Given the history of Western sanctions against Sudan, obtaining an entry visa for academic research is no longer straightforward. Fortunately, an old friend provided a letter of invitation from the University of Khartoum. For international aid workers or researchers, getting travel clearance to leave Khartoum can be a lengthy and often fruitless process (Jaspars 2015). A longstanding hotelier friend obtained a general tourist travel permit that, centred on Khartoum, covers the main areas of tourist interest. While its validity was then being challenged in the areas of archaeological interest to the north, fortuitously, the permit also extended to the less-travelled south as far as Sennar near Maiurno. Unlike in the 1970s, there is now a visible police and security presence in the village. Early on my first morning, I was detained by plain-clothes security and taken back to Sennar for questioning. Fortunately, I had lived in the same compound as the present Omda, or local representative, when he was a teenager. He was able to intercede and vouch for me. With this assurance, I stayed for the next five weeks in the hands of my surviving friends. Given the ground friction that now exists, going through the expected channels would probably result in never getting there, let alone being granted leave to stay. However, if you did make it, you can be checking emails and updating social media pages within minutes.

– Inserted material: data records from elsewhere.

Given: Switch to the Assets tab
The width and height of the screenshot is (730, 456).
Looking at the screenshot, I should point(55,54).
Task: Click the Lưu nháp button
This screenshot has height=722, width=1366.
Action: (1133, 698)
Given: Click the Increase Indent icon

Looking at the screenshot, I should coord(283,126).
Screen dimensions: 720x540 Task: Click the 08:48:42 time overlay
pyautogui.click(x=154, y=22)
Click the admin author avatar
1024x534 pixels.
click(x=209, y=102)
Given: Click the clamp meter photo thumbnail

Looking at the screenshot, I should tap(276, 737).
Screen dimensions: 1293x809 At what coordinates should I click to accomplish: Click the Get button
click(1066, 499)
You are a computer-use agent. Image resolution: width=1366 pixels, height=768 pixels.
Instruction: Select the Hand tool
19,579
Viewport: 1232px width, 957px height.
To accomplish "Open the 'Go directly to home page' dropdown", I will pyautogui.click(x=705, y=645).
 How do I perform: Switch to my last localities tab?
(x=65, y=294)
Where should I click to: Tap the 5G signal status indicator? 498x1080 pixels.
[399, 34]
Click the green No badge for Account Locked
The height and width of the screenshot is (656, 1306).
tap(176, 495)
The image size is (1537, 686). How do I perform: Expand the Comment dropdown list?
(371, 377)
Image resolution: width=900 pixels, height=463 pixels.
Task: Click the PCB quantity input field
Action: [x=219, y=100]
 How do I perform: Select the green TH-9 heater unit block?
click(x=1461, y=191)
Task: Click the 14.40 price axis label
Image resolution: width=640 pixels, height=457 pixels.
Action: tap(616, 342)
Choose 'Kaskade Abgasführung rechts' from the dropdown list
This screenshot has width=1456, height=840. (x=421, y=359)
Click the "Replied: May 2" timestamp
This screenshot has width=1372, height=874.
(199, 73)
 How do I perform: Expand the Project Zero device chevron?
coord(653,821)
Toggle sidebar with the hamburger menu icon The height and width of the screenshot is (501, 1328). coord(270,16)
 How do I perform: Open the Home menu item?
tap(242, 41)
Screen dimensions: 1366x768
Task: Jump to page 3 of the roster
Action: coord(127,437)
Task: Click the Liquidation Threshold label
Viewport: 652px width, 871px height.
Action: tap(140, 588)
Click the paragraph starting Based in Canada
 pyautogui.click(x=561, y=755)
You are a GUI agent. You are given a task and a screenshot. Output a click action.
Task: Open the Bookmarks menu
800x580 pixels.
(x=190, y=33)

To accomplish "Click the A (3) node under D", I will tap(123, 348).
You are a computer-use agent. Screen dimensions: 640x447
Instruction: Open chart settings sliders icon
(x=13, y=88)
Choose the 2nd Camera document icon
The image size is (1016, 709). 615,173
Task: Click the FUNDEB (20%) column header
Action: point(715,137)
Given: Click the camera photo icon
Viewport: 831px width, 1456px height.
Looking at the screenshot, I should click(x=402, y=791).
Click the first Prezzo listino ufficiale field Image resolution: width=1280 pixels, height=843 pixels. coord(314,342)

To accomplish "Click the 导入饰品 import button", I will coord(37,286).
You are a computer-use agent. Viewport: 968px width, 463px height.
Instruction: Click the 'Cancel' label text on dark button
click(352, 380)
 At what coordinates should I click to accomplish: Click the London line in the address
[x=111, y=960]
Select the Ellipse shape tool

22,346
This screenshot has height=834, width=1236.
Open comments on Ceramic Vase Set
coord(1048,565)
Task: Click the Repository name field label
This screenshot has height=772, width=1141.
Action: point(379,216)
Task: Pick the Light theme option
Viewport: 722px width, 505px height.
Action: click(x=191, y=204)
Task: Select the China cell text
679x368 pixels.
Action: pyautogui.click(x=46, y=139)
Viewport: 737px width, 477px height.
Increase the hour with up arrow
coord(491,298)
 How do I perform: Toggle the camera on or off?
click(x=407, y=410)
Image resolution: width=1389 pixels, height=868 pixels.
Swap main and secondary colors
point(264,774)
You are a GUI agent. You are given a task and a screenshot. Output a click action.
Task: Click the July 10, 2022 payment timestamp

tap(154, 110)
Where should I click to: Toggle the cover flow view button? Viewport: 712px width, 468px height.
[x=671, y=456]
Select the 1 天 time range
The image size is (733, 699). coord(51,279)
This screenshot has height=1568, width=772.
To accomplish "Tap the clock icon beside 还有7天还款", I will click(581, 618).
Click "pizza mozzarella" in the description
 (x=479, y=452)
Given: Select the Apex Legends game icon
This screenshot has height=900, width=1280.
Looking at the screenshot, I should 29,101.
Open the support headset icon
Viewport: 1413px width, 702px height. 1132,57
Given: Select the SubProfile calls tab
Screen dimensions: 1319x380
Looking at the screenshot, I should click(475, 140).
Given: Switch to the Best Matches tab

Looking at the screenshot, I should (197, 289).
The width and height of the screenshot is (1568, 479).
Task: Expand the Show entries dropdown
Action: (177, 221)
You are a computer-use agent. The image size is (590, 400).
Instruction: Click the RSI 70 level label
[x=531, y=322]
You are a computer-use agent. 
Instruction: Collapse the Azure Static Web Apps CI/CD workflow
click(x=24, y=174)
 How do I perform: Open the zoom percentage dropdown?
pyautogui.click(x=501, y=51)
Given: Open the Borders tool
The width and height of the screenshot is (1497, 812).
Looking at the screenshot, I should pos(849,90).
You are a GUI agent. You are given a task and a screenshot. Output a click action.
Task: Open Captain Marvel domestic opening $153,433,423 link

The following chapter focuses on the NGO invasion of the 1980s. In terms of growing remoteness, of particular importance is how the new aid-based ontologies and methodologies would quickly negate the area expertise, language acquisition, structural methods and forms of ground engagement described above. This invasion would help to prepare the ground, so to speak, for the computational turn that accelerated from the end of the 1990s.